> [What the task requires]:
Filter the entries and keep only the lines where the string "computer" appears.

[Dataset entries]
···

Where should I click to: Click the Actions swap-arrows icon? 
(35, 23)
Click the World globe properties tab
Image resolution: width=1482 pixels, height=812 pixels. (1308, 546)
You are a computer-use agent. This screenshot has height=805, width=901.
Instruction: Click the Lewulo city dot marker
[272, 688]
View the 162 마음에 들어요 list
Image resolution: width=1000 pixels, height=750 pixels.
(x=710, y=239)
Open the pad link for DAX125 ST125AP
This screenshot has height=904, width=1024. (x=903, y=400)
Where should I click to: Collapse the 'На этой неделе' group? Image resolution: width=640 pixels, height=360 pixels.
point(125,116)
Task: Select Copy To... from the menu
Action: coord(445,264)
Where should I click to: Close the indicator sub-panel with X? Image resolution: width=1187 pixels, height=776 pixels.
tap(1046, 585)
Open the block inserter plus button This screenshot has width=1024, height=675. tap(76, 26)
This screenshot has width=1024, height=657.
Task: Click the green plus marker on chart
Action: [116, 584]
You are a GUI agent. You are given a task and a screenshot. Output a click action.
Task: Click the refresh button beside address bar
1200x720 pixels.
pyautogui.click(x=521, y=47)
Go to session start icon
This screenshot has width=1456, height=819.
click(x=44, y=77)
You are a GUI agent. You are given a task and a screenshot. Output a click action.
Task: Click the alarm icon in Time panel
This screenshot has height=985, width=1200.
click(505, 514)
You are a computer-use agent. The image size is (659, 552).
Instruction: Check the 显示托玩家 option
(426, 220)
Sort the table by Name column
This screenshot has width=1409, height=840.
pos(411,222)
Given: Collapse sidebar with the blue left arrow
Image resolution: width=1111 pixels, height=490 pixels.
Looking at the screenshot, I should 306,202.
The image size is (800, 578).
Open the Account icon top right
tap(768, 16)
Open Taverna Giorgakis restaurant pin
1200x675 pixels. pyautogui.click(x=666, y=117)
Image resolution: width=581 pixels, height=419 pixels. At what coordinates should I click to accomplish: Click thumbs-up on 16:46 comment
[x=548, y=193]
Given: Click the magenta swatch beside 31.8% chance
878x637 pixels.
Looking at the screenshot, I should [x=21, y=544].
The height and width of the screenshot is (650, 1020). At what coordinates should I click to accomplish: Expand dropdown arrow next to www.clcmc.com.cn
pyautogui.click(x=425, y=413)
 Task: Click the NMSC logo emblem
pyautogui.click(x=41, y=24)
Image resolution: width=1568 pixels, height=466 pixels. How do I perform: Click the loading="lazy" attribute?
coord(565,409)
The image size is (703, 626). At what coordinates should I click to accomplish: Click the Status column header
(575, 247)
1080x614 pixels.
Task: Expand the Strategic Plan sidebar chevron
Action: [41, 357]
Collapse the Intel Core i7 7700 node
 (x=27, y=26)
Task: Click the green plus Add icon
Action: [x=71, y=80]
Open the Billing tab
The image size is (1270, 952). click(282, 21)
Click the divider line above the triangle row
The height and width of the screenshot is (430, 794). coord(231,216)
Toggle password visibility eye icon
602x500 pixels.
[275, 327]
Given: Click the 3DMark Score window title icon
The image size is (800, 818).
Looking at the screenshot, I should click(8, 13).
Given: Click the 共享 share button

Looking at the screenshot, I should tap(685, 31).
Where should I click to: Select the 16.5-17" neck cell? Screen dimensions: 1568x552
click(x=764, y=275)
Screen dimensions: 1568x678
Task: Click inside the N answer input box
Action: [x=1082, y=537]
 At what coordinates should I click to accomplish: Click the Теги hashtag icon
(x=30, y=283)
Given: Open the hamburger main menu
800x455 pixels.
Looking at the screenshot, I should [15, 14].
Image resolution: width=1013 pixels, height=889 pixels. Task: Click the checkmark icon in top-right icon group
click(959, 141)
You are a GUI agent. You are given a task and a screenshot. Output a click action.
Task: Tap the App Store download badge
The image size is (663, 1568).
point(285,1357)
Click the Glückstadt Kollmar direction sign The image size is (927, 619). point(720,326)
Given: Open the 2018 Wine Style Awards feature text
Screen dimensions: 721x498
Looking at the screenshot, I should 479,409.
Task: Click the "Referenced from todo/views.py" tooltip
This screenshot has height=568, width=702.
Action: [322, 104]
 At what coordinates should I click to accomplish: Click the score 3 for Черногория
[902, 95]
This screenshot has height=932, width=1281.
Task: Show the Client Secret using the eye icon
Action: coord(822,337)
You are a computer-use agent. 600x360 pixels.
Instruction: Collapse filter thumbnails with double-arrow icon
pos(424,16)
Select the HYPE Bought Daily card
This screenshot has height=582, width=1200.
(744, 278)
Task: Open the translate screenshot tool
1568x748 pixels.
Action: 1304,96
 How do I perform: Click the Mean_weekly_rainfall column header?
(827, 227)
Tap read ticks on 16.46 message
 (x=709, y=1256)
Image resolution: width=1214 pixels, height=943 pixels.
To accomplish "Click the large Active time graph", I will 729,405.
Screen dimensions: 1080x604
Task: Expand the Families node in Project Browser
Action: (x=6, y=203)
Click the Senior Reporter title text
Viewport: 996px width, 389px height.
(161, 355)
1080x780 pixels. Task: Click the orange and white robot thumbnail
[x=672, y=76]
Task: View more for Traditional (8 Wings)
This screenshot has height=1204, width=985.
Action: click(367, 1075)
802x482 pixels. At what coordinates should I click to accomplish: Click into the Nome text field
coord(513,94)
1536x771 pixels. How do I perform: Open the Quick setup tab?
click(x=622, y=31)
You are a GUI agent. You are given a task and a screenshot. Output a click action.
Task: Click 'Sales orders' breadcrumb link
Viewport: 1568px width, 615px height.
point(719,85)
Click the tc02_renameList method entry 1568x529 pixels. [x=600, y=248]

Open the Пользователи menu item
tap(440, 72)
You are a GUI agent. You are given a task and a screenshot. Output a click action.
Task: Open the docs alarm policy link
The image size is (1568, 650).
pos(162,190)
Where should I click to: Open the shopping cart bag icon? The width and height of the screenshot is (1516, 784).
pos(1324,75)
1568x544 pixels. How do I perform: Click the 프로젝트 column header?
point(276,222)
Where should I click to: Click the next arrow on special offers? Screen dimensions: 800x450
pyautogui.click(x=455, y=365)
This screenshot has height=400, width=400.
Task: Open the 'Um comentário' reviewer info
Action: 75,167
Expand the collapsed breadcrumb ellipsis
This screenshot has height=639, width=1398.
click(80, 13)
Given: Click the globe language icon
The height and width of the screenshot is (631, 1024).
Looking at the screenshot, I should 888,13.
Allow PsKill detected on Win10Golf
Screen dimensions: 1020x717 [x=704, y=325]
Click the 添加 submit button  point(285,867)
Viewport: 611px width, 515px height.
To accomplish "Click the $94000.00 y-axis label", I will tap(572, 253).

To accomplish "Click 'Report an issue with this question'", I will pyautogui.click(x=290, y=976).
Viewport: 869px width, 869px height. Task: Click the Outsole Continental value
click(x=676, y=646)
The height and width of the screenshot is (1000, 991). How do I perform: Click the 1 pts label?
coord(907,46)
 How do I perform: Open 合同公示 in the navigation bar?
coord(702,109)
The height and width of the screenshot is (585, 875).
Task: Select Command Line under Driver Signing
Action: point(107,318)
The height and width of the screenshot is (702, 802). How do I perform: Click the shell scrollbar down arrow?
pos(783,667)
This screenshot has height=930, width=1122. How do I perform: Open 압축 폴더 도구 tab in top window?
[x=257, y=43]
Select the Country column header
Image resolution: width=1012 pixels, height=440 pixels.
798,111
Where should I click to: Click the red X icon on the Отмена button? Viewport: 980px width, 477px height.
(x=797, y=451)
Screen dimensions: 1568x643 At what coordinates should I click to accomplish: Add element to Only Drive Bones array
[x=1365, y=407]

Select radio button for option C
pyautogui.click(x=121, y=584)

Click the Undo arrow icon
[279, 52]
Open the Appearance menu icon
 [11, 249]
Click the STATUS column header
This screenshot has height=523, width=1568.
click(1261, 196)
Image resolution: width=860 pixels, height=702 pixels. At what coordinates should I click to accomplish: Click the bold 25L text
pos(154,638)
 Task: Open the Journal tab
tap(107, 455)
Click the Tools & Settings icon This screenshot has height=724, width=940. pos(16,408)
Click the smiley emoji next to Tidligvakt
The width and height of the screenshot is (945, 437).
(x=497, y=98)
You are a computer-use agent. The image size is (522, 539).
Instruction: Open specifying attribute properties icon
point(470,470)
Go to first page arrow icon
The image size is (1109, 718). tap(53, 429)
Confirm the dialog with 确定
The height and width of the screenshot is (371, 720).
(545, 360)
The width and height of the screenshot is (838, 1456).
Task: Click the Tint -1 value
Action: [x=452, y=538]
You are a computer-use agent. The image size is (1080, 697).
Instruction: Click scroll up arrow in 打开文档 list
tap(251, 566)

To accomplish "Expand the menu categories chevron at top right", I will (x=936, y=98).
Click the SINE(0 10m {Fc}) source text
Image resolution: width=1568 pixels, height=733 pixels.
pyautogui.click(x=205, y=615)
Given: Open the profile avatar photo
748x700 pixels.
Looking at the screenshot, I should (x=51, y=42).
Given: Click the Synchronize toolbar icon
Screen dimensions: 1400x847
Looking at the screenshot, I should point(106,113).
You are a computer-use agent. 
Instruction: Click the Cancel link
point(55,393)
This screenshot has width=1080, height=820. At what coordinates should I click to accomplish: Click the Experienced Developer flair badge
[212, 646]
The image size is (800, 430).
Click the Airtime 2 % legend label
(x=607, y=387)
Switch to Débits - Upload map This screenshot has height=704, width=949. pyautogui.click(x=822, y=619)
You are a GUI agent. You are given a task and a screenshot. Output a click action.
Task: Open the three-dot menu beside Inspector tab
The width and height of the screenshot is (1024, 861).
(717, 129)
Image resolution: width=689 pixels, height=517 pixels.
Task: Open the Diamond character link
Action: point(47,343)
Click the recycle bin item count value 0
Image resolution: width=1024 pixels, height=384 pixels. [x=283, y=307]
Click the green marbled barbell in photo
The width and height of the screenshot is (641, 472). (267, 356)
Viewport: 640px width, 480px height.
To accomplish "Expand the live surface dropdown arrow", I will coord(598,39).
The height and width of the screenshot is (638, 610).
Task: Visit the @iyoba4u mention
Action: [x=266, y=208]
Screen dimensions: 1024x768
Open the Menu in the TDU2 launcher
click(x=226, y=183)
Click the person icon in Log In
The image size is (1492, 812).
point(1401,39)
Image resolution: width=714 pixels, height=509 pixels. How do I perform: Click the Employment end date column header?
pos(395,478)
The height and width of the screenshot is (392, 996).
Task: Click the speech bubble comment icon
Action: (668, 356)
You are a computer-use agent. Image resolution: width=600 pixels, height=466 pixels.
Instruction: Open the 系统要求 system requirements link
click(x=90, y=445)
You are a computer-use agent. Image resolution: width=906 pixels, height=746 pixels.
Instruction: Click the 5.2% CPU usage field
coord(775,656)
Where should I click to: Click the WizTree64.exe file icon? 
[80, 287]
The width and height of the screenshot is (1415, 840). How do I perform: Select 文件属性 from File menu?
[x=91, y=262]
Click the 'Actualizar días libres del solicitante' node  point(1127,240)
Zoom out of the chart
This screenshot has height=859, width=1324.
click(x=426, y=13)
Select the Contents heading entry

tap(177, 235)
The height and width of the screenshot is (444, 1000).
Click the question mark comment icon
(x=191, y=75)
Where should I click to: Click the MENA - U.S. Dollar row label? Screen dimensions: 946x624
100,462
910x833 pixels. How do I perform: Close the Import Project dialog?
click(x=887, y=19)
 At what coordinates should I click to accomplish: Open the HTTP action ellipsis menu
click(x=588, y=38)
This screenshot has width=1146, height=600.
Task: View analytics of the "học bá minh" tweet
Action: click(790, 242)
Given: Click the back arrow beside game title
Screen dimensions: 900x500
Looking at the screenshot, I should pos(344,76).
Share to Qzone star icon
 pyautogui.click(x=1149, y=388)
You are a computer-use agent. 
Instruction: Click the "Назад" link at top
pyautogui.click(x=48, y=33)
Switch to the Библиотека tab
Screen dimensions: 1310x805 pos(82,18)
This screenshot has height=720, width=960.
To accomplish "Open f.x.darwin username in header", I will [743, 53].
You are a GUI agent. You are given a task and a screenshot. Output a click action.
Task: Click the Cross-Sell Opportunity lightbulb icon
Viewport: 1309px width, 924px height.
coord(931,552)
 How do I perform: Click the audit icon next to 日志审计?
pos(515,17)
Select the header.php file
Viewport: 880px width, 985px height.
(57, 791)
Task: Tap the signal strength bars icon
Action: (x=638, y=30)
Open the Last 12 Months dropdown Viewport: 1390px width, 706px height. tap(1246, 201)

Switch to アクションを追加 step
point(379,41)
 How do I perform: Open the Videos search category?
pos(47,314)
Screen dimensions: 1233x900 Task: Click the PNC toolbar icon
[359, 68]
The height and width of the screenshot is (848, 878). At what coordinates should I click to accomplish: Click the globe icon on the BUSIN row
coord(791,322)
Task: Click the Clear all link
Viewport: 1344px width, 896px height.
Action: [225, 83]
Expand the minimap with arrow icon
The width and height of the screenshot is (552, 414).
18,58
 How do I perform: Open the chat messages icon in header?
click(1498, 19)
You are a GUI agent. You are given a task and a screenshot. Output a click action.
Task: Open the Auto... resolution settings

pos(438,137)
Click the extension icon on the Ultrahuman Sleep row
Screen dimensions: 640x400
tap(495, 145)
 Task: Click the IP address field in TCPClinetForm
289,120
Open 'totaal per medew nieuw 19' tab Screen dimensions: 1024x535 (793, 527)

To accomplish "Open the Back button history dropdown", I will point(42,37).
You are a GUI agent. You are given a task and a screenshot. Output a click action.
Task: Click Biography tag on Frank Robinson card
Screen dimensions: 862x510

···

> [Response to this task]:
You are a computer-use agent. This screenshot has height=805, width=901.
You are a computer-use agent. The image size is (659, 552).
You are a computer-use agent. 600x360 pixels.
You are a computer-use agent. The image size is (522, 539).
You are a computer-use agent. The image size is (1080, 697).
You are a computer-use agent. 
You are a computer-use agent. Image resolution: width=600 pixels, height=466 pixels.
You are a computer-use agent. Image resolution: width=906 pixels, height=746 pixels.
You are a computer-use agent. 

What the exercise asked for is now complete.